Today, we want to give you a bit of insight in our day-to-day work. In our department, we explore gender issues in asset management – check out our essential readings on the topic. The first step is, obviously, to correctly identify a fund manager’s gender.
Finding the right algorithm
Seems easy? In fact, it’s a rather involved algorithm you have to apply – because no publicly available database records a fund manager’s gender! For a study we are currently working on, we did the following:
- We downloaded annual summary statistics for diversified domestic U.S. Equity funds from 1992 to 2015 in the CRSP database. This database is available at the University of Hohenheim via WRDS, courtesy of the DALAHO, and contains the names of the responsible fund managers, as well as a fund identifier.
- We dropped all summary terms such as “Team managed” or “Team”, all lists of last names (e.g, Smith/Myers/Jones), and all names where we only have an initial (e.g., J. Smith), so that we end up with a focus on single-managed funds. This leaves us with a list of 11,114 (full) first/last name combinations.
- We then downloaded lists mapping first names to gender from the US Social Security Administration (SSA). The lists tell you whether a first name is (predominantly) male, (predominantly) female, or both, and has been used in studies such as Niessen-Ruenzi/Ruenzi (2017) or Adebambo/Yan (2016).
- The lists start at 1879. We summed all names into one list and dropped double entries that show up in more than one list.
- Last, we matched the first names of our fund managers to the first names in the SSA list to obtain a gender assignment for each of the 11,114 first/last name combinations.
Ambiguous gender assignments, …
So, what does the sample of matched first name look like? Check out Figure 1!
Out of 11,114 names, only 263 are determined to be either male or female (2.4%). In contrast, 10,850 of the names could be either male and female (97.6%).

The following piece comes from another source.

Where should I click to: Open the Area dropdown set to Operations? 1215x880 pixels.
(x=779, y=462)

So, using the SSA list would force us to drop 98% of our sample!
… and almost no women in the sample!
Even accepting that we can only identify gender for such a small proportion, how many managers are male and how many are female? Check out Figure 2 to see this!
Figure 2 shows that 23 out of the 263 managers are female according to the SSA list. Clearly, any inference relying on 23 (out of initially 11,114) individuals is extremely dubious. Assume, for the moment, that the 9%/91% female/male ratio we find in the smaller group also holds for the entire sample. This indicates 1,000 female managers – and we would draw inference on their behavior from a group of 23!

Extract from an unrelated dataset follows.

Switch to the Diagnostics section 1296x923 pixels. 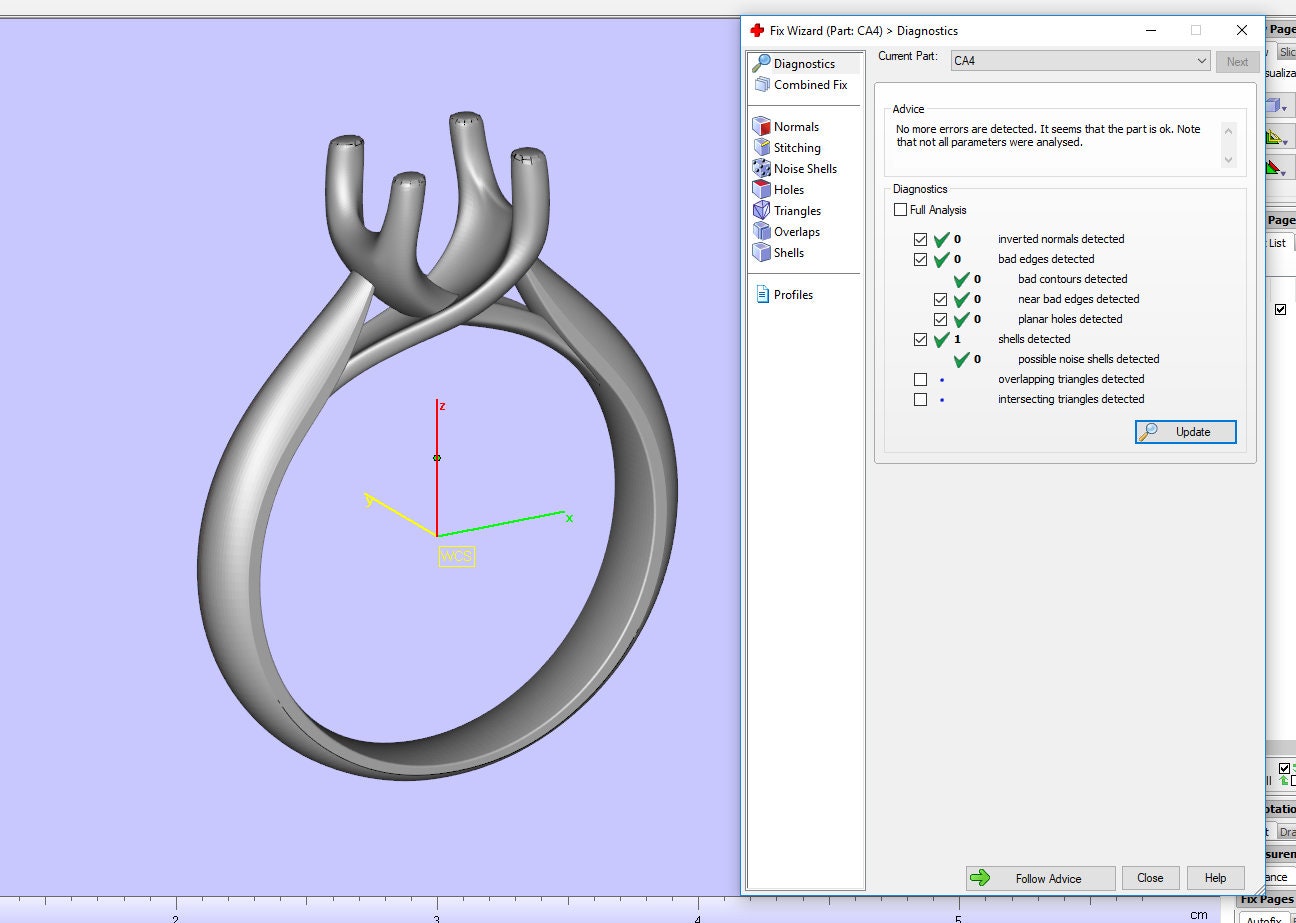tap(803, 63)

Can better algorithms help identifying fund manager gender?
How can we increase the data base by identifying fund manager gender for more individuals? We can either use other lists – but this gave similar results. We can develop our own assignment algorithm, aka “manual determination”. But this is tricky, since names can be assigned to different genders in different cultures – “Andrea” is a male first name in Italy, and a female first name in Germany. Alternatively, we can compute the probability of a name referring either to a male or female manager based on census data. This could be done by using the total frequencies given by the SSA list – which we will report on in an upcoming post!